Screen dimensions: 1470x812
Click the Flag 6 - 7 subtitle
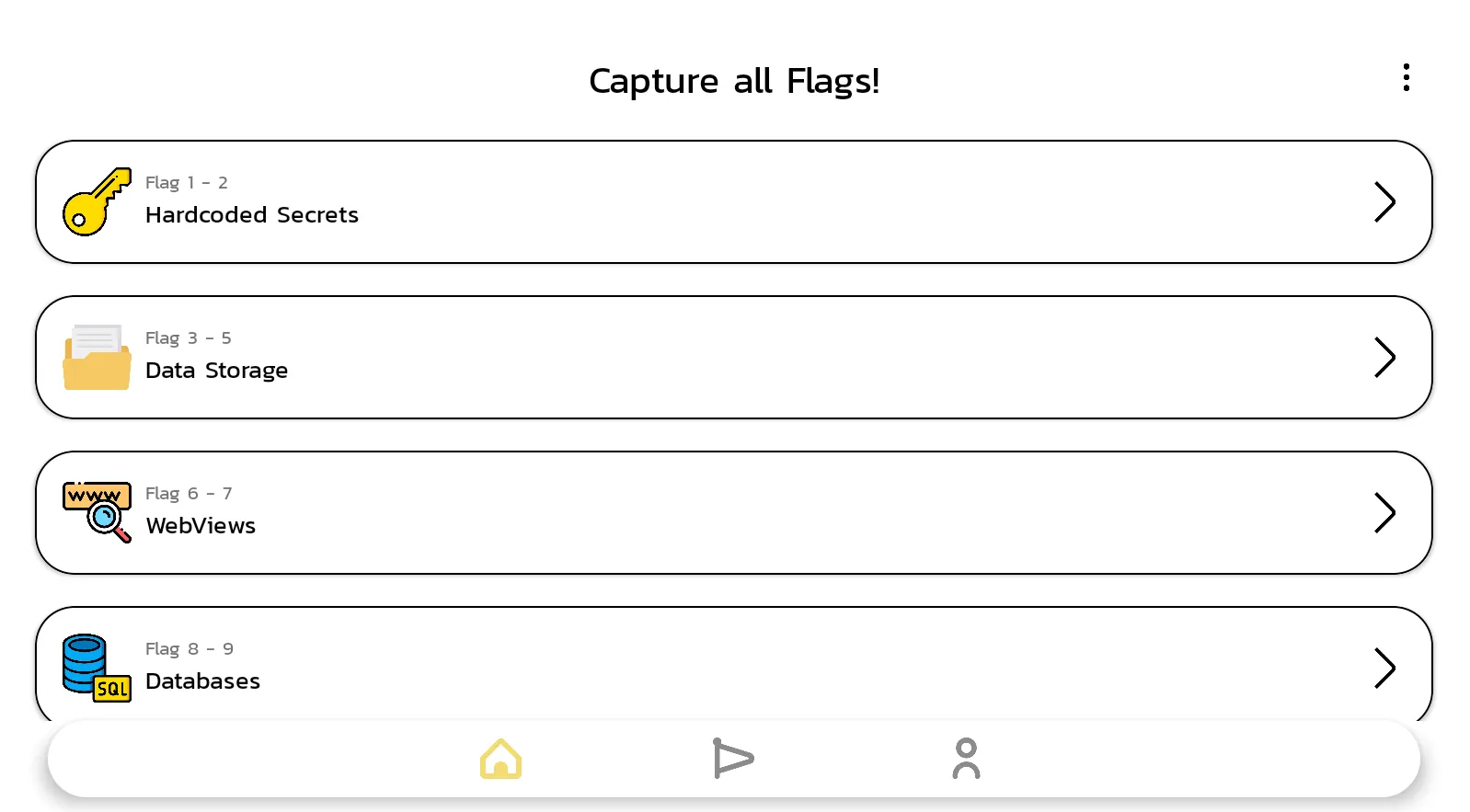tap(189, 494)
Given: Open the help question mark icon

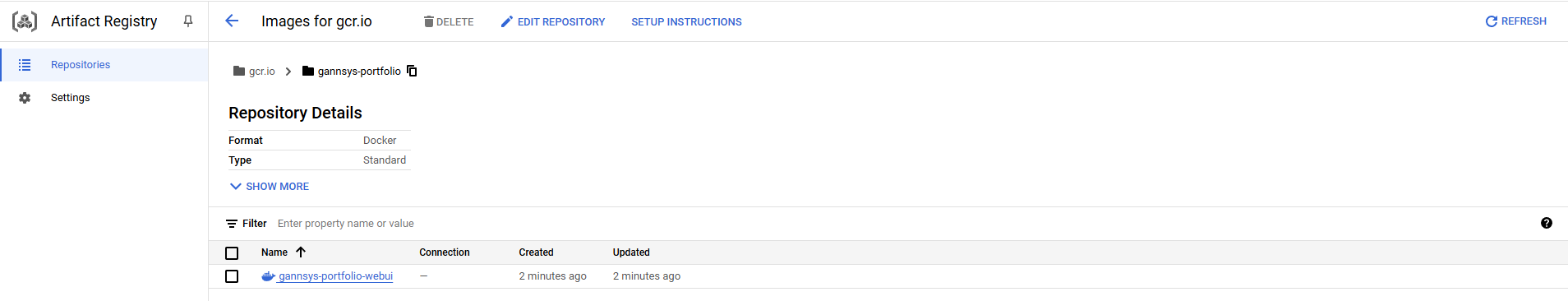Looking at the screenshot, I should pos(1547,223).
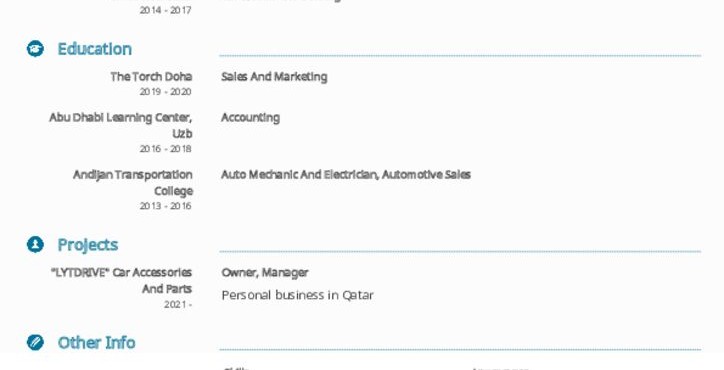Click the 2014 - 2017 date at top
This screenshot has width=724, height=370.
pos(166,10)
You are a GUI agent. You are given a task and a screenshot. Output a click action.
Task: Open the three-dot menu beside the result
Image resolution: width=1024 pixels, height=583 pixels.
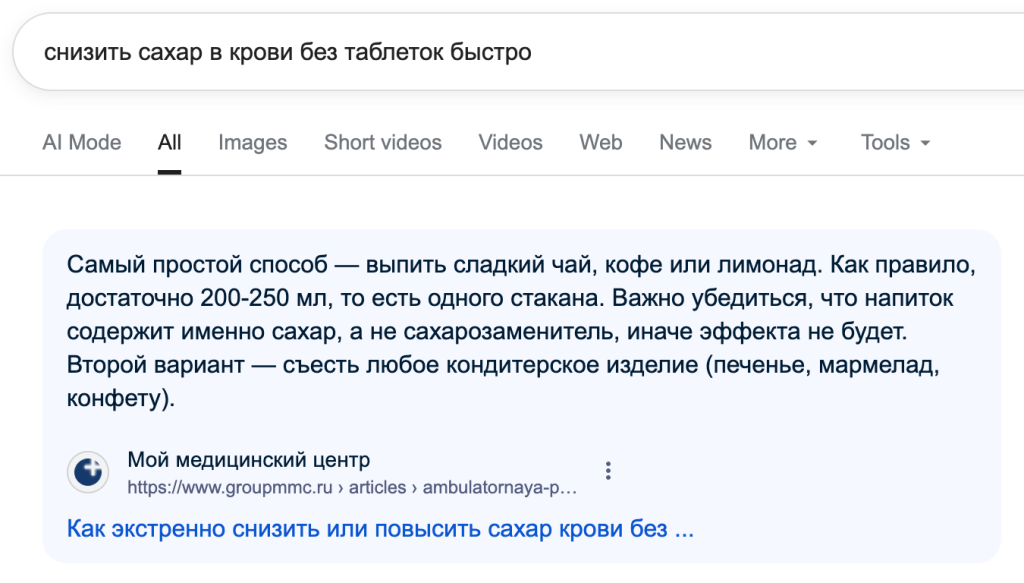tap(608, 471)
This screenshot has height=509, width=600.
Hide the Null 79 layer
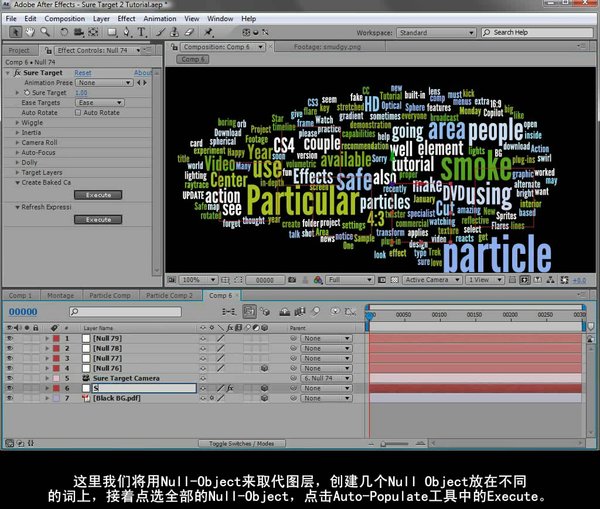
###
Restate the listing above word for word. Leave the images out.

→ Answer for the task:
Screen dimensions: 1470x812
Click the Flag 6 - 7 subtitle
tap(189, 494)
Given: Open the help question mark icon

Looking at the screenshot, I should pos(1547,223).
Click the 2014 - 2017 date at top
This screenshot has width=724, height=370.
pos(166,10)
You are a GUI agent. You are given a task and a screenshot. Output a click action.
Task: Open the three-dot menu beside the result
Image resolution: width=1024 pixels, height=583 pixels.
tap(608, 471)
This screenshot has height=509, width=600.
Hide the Null 79 layer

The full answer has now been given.